Ultimately, to tackle these issues we decided the best route would be to start fresh. A new org and project(s) would allow us to start over with a revised data schema, and choose what betas we want to participate in and when. I was also able to start instating and documenting processes so that we won’t accumulate as many zombie or bonus items going forward.

Selecting the Data to Migrate

Hand in hand with how you’re passing data is what data you’re sending. Some advice for those getting ready for an Iterable (or really any) implementation: minimalism is your friend. We stripped our data schema down to the bare necessities for building segmentation. Initially, we also restricted the project to one audience: our customers. Both these things made it dramatically easier to ensure that the sync I built was functioning properly.

I went through multiple drafts until I was satisfied with the data schema. To make it easier to navigate the user profile data, I grouped data fields of similar purpose or sources under the same object. For example, anything like accountId or accountType was placed under the “account” object.

It was also important to me that our naming was consistent. All data fields were named with camelCase because Iterable is case-sensitive. This may seem like a minor detail to fixate on, but it makes things like inserting merge fields, or building new routes for your data much easier when you don’t have to look back every time to see whether it’s Id or ID.

Screenshot from the Iterable platform showing a variety of projects.
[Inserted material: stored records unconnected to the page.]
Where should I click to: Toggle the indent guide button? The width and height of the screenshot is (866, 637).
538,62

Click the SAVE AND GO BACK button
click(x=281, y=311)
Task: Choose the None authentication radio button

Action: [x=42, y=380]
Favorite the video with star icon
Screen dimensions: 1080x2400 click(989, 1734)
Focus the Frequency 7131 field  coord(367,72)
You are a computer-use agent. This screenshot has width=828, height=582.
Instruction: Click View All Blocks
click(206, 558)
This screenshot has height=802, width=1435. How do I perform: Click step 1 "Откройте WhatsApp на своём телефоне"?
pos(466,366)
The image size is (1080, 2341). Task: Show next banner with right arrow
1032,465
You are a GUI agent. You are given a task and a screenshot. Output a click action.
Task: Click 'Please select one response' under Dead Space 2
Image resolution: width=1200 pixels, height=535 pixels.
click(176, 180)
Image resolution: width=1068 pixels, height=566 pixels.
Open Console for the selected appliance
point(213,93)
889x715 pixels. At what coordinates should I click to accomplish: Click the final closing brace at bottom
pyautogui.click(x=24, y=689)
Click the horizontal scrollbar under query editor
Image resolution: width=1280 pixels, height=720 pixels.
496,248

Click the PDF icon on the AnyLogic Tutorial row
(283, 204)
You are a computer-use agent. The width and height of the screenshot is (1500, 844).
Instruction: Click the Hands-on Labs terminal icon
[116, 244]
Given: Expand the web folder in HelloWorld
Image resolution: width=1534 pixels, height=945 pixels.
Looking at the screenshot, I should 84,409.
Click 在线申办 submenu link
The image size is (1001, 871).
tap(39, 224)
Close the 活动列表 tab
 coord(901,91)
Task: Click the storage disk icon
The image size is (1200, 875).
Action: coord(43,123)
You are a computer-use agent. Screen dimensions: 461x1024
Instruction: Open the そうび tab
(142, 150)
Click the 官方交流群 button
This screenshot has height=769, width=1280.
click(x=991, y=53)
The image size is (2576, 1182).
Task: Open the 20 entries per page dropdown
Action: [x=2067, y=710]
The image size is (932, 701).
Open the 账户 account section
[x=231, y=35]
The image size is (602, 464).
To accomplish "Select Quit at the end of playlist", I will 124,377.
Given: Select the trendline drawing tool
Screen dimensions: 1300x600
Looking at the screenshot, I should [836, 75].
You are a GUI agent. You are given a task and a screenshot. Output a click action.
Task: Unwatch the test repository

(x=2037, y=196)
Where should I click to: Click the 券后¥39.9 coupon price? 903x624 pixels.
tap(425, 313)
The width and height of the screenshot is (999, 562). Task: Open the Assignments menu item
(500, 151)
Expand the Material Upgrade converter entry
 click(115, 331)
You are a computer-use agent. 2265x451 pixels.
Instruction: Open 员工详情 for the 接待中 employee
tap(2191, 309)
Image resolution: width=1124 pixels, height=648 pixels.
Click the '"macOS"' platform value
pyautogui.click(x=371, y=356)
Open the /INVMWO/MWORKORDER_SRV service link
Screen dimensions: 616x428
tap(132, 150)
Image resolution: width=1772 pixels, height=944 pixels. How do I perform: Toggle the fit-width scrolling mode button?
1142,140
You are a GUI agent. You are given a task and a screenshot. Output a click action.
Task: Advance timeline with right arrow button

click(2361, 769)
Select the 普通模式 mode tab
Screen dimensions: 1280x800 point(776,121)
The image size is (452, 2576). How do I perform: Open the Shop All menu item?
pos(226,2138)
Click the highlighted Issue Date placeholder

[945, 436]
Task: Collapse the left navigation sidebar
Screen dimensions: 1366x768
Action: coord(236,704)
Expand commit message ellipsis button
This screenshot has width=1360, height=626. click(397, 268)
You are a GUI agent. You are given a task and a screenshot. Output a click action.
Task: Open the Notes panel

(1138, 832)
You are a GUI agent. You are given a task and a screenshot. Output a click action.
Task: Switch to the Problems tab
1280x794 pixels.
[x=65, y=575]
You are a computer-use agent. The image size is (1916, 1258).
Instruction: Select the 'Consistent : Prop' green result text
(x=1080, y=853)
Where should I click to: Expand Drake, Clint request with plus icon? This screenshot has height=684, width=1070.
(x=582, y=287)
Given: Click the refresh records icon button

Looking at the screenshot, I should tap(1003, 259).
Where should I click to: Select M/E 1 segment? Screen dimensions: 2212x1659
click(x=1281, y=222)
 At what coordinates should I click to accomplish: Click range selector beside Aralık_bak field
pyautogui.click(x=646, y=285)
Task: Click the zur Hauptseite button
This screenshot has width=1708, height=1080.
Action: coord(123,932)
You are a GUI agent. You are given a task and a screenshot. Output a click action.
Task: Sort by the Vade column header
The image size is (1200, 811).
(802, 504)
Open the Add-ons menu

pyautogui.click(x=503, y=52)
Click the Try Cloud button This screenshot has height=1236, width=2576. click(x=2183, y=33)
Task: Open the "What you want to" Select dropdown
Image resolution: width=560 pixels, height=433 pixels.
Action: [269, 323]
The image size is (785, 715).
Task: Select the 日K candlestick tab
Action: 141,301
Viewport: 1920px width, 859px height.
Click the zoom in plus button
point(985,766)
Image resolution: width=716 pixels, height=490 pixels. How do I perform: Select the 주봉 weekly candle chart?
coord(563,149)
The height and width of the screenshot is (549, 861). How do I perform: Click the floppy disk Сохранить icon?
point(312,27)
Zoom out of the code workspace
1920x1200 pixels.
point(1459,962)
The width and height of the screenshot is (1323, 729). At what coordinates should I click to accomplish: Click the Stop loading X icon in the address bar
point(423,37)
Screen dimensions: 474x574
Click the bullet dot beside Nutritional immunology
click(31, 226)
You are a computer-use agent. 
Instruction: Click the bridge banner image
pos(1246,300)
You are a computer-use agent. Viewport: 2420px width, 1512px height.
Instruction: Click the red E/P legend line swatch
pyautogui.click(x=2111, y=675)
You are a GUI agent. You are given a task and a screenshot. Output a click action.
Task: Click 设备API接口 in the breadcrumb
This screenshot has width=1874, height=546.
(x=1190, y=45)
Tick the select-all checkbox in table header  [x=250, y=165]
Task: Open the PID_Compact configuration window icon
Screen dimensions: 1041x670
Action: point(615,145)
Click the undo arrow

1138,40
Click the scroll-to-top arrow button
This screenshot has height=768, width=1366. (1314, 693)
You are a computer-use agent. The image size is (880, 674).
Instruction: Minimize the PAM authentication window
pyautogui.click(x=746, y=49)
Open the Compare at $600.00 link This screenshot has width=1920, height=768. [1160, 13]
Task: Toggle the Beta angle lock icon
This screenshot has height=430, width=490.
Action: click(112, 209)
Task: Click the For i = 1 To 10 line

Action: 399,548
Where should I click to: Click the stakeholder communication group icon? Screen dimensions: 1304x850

Screenshot of Iterable project settings.

Turning on Events

Once user profile data (what I sometimes think of as the flat data) was flowing, we also needed to turn on events. Examples of event data include things like when a user clicks an email or makes a purchase, but Iterable also offers custom events that customers can build to track everything from a user signing in, to viewing a page in an app. You can also set up event fields under a custom event to track things like the date something happened, or which page was viewed.

Events provide a richer understanding of your users. While it’s nice to know that Sally has two dogs and lives near Los Angeles, knowing recent events in Sally’s history–like she just checked out your webpage selling your company’s new dog food—means you can craft a better experience to market to her (at least…you can with Iterable).

I took the approach of only allowing into the project what was necessary—I didn’t want the clutter of events we don’t need. The first priority was events we wanted to use to trigger a journey (like when a user signed in to our platform).

Enjoying the Fruits of Our Labor

It’s amazing looking back on the “before” of this project, and realizing how far we’ve come. Thanks to the data schema management beta, I’ve been able to keep fewer bonus fields from entering our production project.

While we continue to deploy new user profile fields and events, we’ve got an established process for testing and releasing them, and we continue to build on our segmentation and personalization capabilities, and have even started moving in audiences beyond our customers.

And I’m even more thrilled that some things I once categorized as “someday” have now very much entered the realm of the possible. I’ve started playing with catalog to support a product usage summary email (and a growing list of other use cases).

We’re starting the process of bringing in event data that is more conversion-related (rather than what we need to kick off a journey) so we can start playing with some of our fancy AI toys like predictive goals.

Plus, best of all (at least to me!), our new org has reached the maturity level where I get to pre-beta new features and can actually give meaningful feedback. Win-win.